Luigino non sa che in Rai resiste la lottizzazione. Tutti i nomi in corsa hanno sponsor politici

Sulle poltrone del servizio pubblico in scena l'ennesimo braccio di ferro M5s-Lega

Roma - M5s-Rai parte terza. La nuova stagione del travagliato rapporto tra i pentastellati e l'informazione televisiva è alle porte. Dopo lo sprezzante rifiuto iniziale, è passata un'epoca da quando i grillini snobbavano le telecamere sostenendo che la tv era un media morto e sepolto, è arrivata l'esplosione del consenso e il dietrofront: presenza assidua in ogni salotto televisivo possibilmente senza contradditorio. La terza stagione ha una chiave già chiara: l'occupazione della stanza dei bottoni.

Nonostante gli appelli del presidente della Camera Roberto Fico a «tenere fuori la politica» dalle nomine, i 5S stanno disputando con la Lega una partita colpo su colpo. E mentre Di Maio lancia appelli contro i raccomandati Rai e tuona contro la lottizzazione della tv di Stato, il derby Lega-M5s sembra destinato a giocarsi alla vecchia maniera.

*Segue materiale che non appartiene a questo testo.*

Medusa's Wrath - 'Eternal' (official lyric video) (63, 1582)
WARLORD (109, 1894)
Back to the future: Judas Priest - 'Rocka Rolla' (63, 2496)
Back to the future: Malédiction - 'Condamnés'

I propositi del contratto di governo, poche righe generiche per giurare «maggiore trasparenza, eliminazione della lottizzazione e promozione della meritocrazia», si tradurranno con la nomina di manager e giornalisti allineati. La Lega si muove nello stile concreto di Matteo Salvini. I 5 Stelle avanzano a colpi di proclami, ma dietro le quinte lavorano per selezionare una classe dirigente che garantisca la visibilità del Movimento quando servirà.

I nomi che circolano per occupare le caselle che contano, quelle che guideranno i telegiornali Rai, hanno tutti la stessa caratteristica: sono graditi all'uno o all'altro schieramento al governo. Tra tutti l'inaffondabile Gennaro Sangiuliano, vicedirettore del Tg1 dal 2009, che, se venisse chiamato a dirigere il telegiornale della rete ammiraglia, non potrebbe certo far sparire dai social network il selfie pubblicato sui social, con Salvini, definito «caro amico». L'ipotesi di ripiego, la Lega arroccata nel Tg2, vedrebbe in pole un altro giornalista dalla provenienza inequivocabile, Luciano Ghelfi, per anni il cronista che seguiva la Lega per il telegiornale.

La maggiore differenza con il passato sarebbe che non verrà lasciato nemmeno un Tg all'opposizione. Per il Tg3 si fa ad esempio il nome di Milena Gabanelli, nome graditissimo all'M5s. Che in teoria, rispetto alla Lega, deve fare i conti con un minore radicamento all'interno della Rai. Ma a viale Mazzini il riposizionamento è in corso da tempo. E del resto per i direttori dei Tg c'è ancora tempo. Il primo appuntamento, sulla spinta di Fico che vuole abbreviare i tempi, sarà l'11 luglio, quando si dovrebbero scegliere i sette nomi per il Cda ristretto, e reso più manovrabile, dalla riforma renziana. «C'è stata la raccolta dei curricula - spiega il consigliere uscente Arturo Diaconale - ma alla fine non cambierà nulla: a scegliere saranno i partiti, com'è normale che sia, se si vuole garantire il pluralismo». La battaglia fondamentale, quella per il direttore generale, potrebbero spuntarla i 5S, che puntano a un nome esterno di prestigio, come Fabio Vaccarono, pescato da Google Italia. Si dovranno fare i conti anche con l'attivismo sindacale. L'Usigrai ha pubblicato ieri un documento di intenti. E per legge un nome nel Cda dovrà essere espressione dei dipendenti. In pole ci sarebbe Roberto Natale, ex portavoce di Laura Boldrini.